* [Page text]:

════

Tag Archives: corporation tax

Associated Companies

Associated Companies

Are you associated?

For the financial year to 31 March 2015, Limited Companies paid different rates of Corporation Tax depending on their profit levels. If taxable profits were higher than £1,500,000 then the rate of tax was 21%. If taxable profits were less than £300,000 then the rate of tax was 20% and for profits between these two limits, marginal relief was applied.

However, if the company was associated with other companies, then their profit limits had to be divided by the number of associated companies, for example, if there were 3 associated companies, they would all pay tax at the higher rate of 21% if their taxable profit was higher than £500,000 (£1,500,000 divided by 3).

For the financial year to 31 March 2016, the tax rates have changed so that regardless of the levels of your profits, the corporation tax rate will be 20%. It therefore doesn’t matter how many associated companies you have, you will still pay tax at 20%.

We can’t forget about associated companies altogether however as the number of associated companies also establishes the limits above which a company has to pay corporation tax in instalments rather than 9 months and 1 day after the year end.

From 1 April 2015 onwards each company has to disclose whether there are other companies that are classed as ‘51% group companies.’ If you are a 51% subsidiary of another company or if there is another company that is a 51% subsidiary of you or if you and another company are both 51% subsidiary companies of the same company, then you are classed as ‘51% group companies.’ To clarify, a 51% subsidiary company means that 50% or more of its ordinary share capital is owned beneficially (directly or indirectly) by another company.

For a company with no 51% group companies, they will not have to pay their corporation tax in instalments until their taxable profits exceed £1,500,000. This limit is reduced by every 51% group company so that a company with 2 additional 51% group companies would have to pay their corporation tax in instalments if their profit levels exceeded £500,000 (£1,500,000 divided by 3).

Even if you exceed your upper limit, if either of the following applies, you will not need to pay your corporation tax in instalments:

  • If your corporation tax liability is less than £10,000 (pro-rated for periods shorter than 12 months)
  • If your profits are less than £10,000,000 and the company has not existed for the full previous 12 months or for any accounting period ending in the previous 12 months, the tax liability was less than £10,000 or the profit levels were below the upper limit.

Please note, the £10,000,000 limit is also divided by the number of 51% group companies, so would be £3,333,333 if there were 3 x 51% group companies.

════

Data on locating visible targets
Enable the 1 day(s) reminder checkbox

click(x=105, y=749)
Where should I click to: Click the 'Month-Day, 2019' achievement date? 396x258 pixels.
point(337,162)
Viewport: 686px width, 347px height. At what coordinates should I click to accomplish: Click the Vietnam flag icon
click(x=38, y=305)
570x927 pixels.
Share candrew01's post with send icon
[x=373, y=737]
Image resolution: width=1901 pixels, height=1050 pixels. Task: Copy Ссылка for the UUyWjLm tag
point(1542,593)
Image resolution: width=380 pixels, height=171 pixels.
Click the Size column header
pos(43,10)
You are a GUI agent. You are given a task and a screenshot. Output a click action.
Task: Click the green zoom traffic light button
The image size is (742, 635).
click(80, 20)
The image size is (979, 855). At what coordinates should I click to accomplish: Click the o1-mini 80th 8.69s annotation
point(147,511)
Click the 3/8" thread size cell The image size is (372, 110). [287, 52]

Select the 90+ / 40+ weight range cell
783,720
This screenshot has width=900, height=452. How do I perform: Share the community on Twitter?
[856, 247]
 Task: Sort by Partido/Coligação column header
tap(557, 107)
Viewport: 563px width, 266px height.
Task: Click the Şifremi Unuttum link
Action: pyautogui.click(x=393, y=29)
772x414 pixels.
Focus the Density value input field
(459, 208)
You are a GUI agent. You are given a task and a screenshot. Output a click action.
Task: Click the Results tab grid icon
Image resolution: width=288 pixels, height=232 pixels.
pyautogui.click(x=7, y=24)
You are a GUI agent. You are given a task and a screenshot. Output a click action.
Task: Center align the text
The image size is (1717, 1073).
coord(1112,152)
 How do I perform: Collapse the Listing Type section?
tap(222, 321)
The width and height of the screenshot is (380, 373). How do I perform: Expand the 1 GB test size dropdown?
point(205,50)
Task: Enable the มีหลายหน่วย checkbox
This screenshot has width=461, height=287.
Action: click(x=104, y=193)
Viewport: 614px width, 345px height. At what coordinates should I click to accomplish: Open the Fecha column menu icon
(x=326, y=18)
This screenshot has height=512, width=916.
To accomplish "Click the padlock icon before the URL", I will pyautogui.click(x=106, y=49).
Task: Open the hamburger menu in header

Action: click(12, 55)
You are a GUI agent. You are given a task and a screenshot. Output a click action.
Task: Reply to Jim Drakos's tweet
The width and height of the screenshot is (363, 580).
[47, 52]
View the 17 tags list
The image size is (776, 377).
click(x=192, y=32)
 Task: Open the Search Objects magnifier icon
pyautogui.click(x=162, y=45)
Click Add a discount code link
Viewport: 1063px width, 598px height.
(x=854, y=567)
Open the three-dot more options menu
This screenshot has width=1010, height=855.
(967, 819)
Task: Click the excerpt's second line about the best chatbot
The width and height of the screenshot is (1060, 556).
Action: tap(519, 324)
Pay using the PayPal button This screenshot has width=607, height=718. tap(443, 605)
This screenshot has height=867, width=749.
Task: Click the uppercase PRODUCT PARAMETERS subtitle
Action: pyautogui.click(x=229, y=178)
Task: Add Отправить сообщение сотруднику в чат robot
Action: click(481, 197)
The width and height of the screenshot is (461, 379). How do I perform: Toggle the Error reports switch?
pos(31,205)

════

* [Set of tasks]:
a: Translate this sentence from the corporation tax article into French: "For the financial year to 31 March 2016, the tax rates have changed so that regardless of the levels of your profits, the corporation tax rate will be 20%."
b: According to the corporation tax article, what rate of tax applied for the financial year to 31 March 2015 when taxable profits were less than £300,000?
c: Carry the article on associated companies and corporation tax forward from its final sentence.

* [Results by task]:
a: Pour l'exercice se terminant le 31 mars 2016, les taux d'imposition ont changé de sorte que, quel que soit le niveau de vos bénéfices, le taux de l'impôt sur les sociétés sera de 20 %.

b: 20%

c:
For periods beginning on or after 1 April 2015 then, it should be simpler to calculate whether your company needs to pay corporation tax in instalments. If you are unsure if your company(ies) will be affected by these changes, please let us know and we will be happy to help.

Paying HMRC

Paying HMRC

A question we get asked quite regularly is “How do I pay HMRC?”, below is a summary of the key ways of paying HMRC for Corporation Tax, VAT and Personal Tax:

Corporation Tax

If your taxable profits are less than £1.5m HMRC will expect you to pay the Corporation Tax in one go, the deadline for this is 9 months and 1 day after the end of your accounting period. If the payment is late then HMRC will charge you interest based on the amount of Corporation Tax owed.

  • At the Post Office – For payments up to £10,000 you can pay at the Post Office by debit card, cash or cheque made payable to ‘Post Office Ltd’. You will need a payslip which HMRC will send to you after we have electronically submitted your Company Tax Return.
  • Online or telephone banking – There are two bank accounts you can use to pay your Corporation Tax to HMRC, the payslip which HMRC send you will detail which account to use, but if in doubt use Cumbernauld. As the reference, use your 17 character Corporation Tax reference which can be found from the payslip HMRC will send you.
Account Name Sort Code Account Number
HMRC Cumbernauld 083210 12001039
HMRC Shipley 083210 12001020
  • Online by Debit or Credit Card – You can pay directly to HMRC online using the following link. You will need your 17 character reference number which can be obtained from the payslip HMRC will send you. It is worth noting that HMRC will charge you 1.4% of the payment value if you pay by Credit card.

If your taxable profits exceed £1.5m HMRC will expect quarterly payments.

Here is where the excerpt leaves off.